Government to crackdown on prices – PM

The Herald, May 2, 1982
THE Government is to acquire powers to regulate prices in an effort to check “thieving” businessmen charging people exorbitant prices, the Prime Minister, Mr Mugabe, said yesterday.

The controls would initially be on essential commodities and would later cover items such as clothes, Mr Mugabe said when he addressed workers at a Labour Day rally at Rufaro Stadium.

Mr Mugabe also said there were “many good things” in store for workers following the recommendations of the Commission of Inquiry into Incomes and Prices Policy which he had already received.

He specifically accused butcheries of profiteering, charging that some of them made 100 percent profits on meat they bought from farmers or the Cold Storage Board.
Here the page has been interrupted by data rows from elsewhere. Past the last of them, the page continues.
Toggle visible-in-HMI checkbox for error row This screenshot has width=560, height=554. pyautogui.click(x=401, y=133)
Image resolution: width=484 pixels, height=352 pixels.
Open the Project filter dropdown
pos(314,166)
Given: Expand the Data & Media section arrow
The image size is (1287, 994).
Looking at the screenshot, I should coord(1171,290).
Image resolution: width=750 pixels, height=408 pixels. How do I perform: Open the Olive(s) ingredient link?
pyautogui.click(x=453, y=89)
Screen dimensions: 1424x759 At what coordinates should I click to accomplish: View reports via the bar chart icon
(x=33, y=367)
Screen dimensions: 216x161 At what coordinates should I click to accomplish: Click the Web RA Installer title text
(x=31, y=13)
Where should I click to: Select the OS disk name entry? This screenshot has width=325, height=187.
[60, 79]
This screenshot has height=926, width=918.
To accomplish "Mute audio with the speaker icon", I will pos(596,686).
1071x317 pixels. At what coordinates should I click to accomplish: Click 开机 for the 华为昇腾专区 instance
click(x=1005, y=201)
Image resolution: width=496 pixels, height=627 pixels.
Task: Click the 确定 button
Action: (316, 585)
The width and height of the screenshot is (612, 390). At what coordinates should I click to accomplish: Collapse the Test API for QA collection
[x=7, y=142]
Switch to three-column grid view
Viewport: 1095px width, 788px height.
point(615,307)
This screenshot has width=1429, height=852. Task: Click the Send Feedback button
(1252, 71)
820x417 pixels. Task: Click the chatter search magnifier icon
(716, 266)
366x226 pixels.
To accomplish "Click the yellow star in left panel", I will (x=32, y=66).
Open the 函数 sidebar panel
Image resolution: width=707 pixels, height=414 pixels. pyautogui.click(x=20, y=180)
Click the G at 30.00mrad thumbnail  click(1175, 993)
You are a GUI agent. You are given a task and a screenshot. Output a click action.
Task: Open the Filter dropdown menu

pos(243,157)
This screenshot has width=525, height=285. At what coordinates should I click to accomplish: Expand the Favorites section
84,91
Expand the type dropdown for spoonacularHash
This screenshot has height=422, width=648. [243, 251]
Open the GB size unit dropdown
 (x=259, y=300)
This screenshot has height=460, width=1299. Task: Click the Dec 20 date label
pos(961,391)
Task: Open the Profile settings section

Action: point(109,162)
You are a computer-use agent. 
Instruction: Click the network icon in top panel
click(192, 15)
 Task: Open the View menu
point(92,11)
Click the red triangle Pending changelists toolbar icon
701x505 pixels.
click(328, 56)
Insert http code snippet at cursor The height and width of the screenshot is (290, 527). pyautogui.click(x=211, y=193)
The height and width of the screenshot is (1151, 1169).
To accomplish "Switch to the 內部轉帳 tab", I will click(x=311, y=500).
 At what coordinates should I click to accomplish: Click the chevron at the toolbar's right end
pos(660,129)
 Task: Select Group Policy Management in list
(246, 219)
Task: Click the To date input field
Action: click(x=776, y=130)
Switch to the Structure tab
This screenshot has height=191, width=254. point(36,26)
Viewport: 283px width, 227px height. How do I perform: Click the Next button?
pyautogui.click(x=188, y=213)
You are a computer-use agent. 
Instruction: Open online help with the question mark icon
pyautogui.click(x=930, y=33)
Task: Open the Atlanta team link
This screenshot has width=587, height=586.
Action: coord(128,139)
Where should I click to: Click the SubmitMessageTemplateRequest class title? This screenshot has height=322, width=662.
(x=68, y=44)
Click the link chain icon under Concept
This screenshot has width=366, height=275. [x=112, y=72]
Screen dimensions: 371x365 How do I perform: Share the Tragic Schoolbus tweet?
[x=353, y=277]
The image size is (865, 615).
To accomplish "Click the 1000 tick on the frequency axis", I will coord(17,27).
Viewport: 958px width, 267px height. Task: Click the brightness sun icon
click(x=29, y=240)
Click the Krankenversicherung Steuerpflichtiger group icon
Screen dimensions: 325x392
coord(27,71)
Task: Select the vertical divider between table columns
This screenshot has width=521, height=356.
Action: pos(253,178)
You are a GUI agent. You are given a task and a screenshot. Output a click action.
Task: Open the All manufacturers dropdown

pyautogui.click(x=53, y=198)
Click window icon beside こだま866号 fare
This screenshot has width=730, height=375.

“The Government will look at wages of the worker as well as prices he is charged because at the moment there are a lot of thieving businessmen stealing workers’ salaries by over-charging.”

“You are being cheated on meat particularly. The Government will look at meat prices with a view to making them comfortable for workers and their families,” Mr Mugabe told the crowd.

The Ministry of Information will next week launch an education programme teaching people how to guard against being cheated by butcheries when buying meat.

He said the Government wanted to satisfy two groups in the meat business – the cattle breeder, who should be given good producer prices and the consumer who should be charged reasonably.

“But we say no to the middleman – the butcher – who, just because he has bought fridges, axes and saws, he wants to hike the price of meat. We want meat to be cheaper for the people, middlemen will not have it easy.

“I am not saying we are closing down butcheries because we need them. But we would like you to form people’s consumer co-operatives with a little profit margin to pay workers running them and other expenses.

“At the moment, butchers are making as much as 100 percent profit and we are saying no to this,” he said.

Government was also considering extending free education beyond primary school and extending free health services to those earning above $150.

LESSONS FOR TODAY

Profiteering is a bad business practice that is exercised by greedy business persons and should be nipped in the bud. At the moment, we have people that are manipulating the black market foreign currency rate and shop owners have responded by pegging their prices in local currency against those rates to the detriment of ordinary people.

President Mnangagwa is on record saying that the Government is actively looking into the issue.

In any production process, there is need to deal with the scourge of middlemen to ensure that there is a win-win situation for all. In most cases, especially in the agricultural sector – be it tobacco, cotton, maize – where middlemen are involved, the producers are short-changed to the extent that some fail to return to the fields while the middlemen who would have done nothing reap huge rewards. In the case of cotton, the involvement of middlemen precipitated side marketing which nearly destroyed the whole sector until the Government intervened.

Government should continuously look at legislation such as Consumer Protection Act to ensure that the majority of Zimbabweans are protected from profiteering businesses.

Organisations such as the Consumer Council of Zimbabwe should be given enough teeth to bite and should not be allowed to remain as mere talk shops that they are at the moment.

Under the current scenario there is deafening silence from the CCZ, despite the phenomenal rise in the prices of basic goods and services.